I’m a Research Scientist at DeepMind. I’m interested in many areas across machine learning, statistics, probability, and optimisation, and interactions with areas of pure maths such as group theory and optimal transport theory. To date, I’ve worked on areas including inference problems for discrete graphical models, Monte Carlo methods (particularly over non-Abelian groups), reinforcement learning, and probabilistic deep learning. Prior to joining DeepMind, I was a PhD student at Clare College, Cambridge University, co-supervised by Rich Turner at the Machine Learning Group and John Aston at Statslab. Before my PhD, I studied for a BA and MMath at Cambridge. I focused mainly on Probability and Algebra courses in the final year, and wrote my Part III essay “Mixing Times of Random Transpositions” under the supervision of Nathanaël Berestycki.

Personal website

Publications

Unifying Orthogonal Monte Carlo Methods

Krzysztof Choromanski, Mark Rowland, Wenyu Chen, Adrian Weller, June 2019. (In 36th International Conference on Machine Learning). Long Beach.

Abstract URL

Many machine learning methods making use of Monte Carlo sampling in vector spaces have been shown to be improved by conditioning samples to be mutually orthogonal. Exact orthogonal coupling of samples is computationally intensive, hence approximate methods have been of great interest. In this paper, we present a unifying perspective of many approximate methods by considering Givens transformations, propose new approximate methods based on this framework, and demonstrate the first statistical guarantees for families of approximate methods in kernel approximation. We provide extensive empirical evaluations with guidance for practitioners.
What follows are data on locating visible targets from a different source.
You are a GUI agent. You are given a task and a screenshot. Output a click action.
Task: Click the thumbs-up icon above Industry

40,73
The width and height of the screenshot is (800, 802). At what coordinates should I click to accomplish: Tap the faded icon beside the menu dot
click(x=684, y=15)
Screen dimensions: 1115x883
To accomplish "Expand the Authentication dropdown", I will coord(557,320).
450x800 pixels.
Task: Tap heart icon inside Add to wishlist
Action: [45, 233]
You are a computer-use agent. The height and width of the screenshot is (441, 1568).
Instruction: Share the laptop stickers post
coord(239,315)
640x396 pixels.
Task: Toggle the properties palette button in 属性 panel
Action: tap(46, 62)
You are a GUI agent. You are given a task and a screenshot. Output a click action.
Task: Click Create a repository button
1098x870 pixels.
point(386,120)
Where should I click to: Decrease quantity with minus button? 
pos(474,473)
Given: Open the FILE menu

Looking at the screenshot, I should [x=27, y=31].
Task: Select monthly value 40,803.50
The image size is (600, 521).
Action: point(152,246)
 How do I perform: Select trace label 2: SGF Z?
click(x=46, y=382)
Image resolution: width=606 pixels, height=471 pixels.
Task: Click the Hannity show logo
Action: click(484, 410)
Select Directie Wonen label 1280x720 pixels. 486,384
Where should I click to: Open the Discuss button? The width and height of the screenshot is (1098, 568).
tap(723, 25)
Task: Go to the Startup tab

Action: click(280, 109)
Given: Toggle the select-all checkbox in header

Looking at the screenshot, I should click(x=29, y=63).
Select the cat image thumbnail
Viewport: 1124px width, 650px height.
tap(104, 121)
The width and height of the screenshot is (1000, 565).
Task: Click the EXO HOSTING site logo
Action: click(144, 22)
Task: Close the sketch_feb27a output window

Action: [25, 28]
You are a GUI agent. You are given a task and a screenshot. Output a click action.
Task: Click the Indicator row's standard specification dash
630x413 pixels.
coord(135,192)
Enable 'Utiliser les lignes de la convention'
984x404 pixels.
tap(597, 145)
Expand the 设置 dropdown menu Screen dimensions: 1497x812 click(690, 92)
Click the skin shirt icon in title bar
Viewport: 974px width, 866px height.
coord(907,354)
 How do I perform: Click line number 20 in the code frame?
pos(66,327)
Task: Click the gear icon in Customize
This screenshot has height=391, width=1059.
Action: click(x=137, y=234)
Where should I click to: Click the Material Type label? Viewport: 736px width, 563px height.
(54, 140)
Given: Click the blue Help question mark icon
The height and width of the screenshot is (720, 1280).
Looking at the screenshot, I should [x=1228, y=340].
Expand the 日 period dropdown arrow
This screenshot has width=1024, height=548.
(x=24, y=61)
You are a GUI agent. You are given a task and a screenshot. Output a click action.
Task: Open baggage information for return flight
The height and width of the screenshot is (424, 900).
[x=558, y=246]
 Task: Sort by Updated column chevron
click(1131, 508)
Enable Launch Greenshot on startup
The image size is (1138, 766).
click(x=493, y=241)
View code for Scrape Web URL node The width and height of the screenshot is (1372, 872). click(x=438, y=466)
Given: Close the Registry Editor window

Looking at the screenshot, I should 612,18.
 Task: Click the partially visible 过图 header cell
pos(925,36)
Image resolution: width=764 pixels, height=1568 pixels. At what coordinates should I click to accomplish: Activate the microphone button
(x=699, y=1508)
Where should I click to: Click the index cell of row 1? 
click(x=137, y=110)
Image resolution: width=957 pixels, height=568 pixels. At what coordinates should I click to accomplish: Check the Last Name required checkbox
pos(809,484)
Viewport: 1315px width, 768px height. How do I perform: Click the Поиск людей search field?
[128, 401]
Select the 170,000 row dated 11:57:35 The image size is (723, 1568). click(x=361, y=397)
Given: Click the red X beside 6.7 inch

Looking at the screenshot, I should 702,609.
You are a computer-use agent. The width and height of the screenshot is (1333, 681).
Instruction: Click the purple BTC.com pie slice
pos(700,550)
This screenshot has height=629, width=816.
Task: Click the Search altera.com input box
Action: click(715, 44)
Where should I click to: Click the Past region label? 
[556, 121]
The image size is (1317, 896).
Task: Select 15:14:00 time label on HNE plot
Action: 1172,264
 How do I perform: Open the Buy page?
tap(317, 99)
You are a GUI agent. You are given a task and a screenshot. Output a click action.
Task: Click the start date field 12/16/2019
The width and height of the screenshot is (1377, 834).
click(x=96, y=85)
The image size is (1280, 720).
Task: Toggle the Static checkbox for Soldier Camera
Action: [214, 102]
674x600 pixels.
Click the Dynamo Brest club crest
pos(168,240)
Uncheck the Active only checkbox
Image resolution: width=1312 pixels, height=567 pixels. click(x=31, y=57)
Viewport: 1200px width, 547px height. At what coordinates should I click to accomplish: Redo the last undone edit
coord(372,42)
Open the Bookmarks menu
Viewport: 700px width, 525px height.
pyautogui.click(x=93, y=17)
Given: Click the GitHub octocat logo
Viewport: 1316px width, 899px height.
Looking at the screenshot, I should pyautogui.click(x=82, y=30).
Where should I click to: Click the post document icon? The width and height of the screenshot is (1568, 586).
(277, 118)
The Geometry of Random Features

Krzysztof Choromanski, Mark Rowland, Tamas Sarlos, Vikas Sindhwani, Richard E. Turner, Adrian Weller, April 2018. (In 21st International Conference on Artificial Intelligence and Statistics). Playa Blanca, Lanzarote, Canary Islands.

Abstract URL

We present an in-depth examination of the effectiveness of radial basis function kernel (beyond Gaussian) estimators based on orthogonal random feature maps. We show that orthogonal estimators outperform state-of-the-art mechanisms that use iid sampling under weak conditions for tails of the associated Fourier distributions. We prove that for the case of many dimensions, the superiority of the orthogonal transform can be accurately measured by a property we define called the charm of the kernel, and that orthogonal random features provide optimal (in terms of mean squared error) kernel estimators. We provide the first theoretical results which explain why orthogonal random features outperform unstructured on downstream tasks such as kernel ridge regression by showing that orthogonal random features provide kernel algorithms with better spectral properties than the previous state-of-the-art. Our results enable practitioners more generally to estimate the benefits from applying orthogonal transforms.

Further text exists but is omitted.